From the very beginning, before the first bird sang or the first river ran to the sea, God had a purpose in mind when he made us. He formed us like a craftsman shapes clay, carefully and with great attention, breathing life into our nostrils. We are made in his image, carrying something like his shadow on our faces. And from that first evening in the garden, when God came walking to visit his creation, it is clear that he did not make us to be alone. He made us for friendship with himself.
But we have a habit, all of us, of drifting away. Like the people of Israel in the time of the judges, we forget who leads us, and we look for something easier, something we can see and touch. We ask for a king when we already have the King. And yet even then, God does not force his way back in. He invites. He waits. He pursues, but he does not push the door open if we bolt it shut from the inside.
Right in the middle of history, something wonderful happened. Jesus, the Son of God, stepped into our world and sat down with a confused man named Nicodemus late one night. He did not lecture a crowd. He talked with one person who had honest questions. That is the kind of friend Jesus is. He loves the whole world, and yet he has time for you, just you, with all your questions and all your doubts. He told Nicodemus that something like a new birth was needed, a heart made fresh and clean by the Spirit of God.
Looking ahead with the eyes of faith, we see where all of this is going. A new heaven and a new earth are coming, and God himself will live among his people there. No more tears, no more death, no more long nights of sorrow. The same God who walked in the garden of Eden, who waited through centuries of wandering, who sat with Nicodemus under starlight, will finally be with his people forever. That is not just a happy ending. That is the whole point of the story.

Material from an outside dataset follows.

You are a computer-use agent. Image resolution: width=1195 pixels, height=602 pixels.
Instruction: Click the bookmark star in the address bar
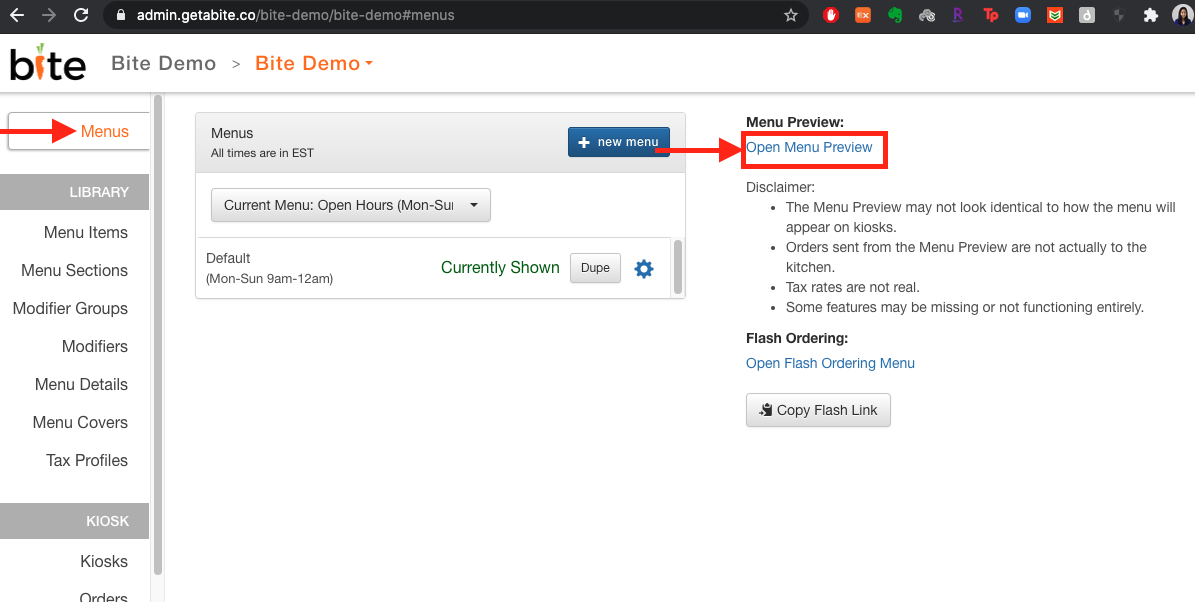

So the word for us today is simple and sure. God knows we are his, not just thinks it, knows it. Like a farmer who recognizes his own dog bounding out of the corn, God recognizes you and calls you his own. Let us reach out to him as Nicodemus did, with our questions and our longings, and trust that he will answer. Whether we are young or old, whether we are fathers trying to love our children well or children trying to understand the world, the answer is the same. Draw near to the God who has been drawing near to us since the beginning.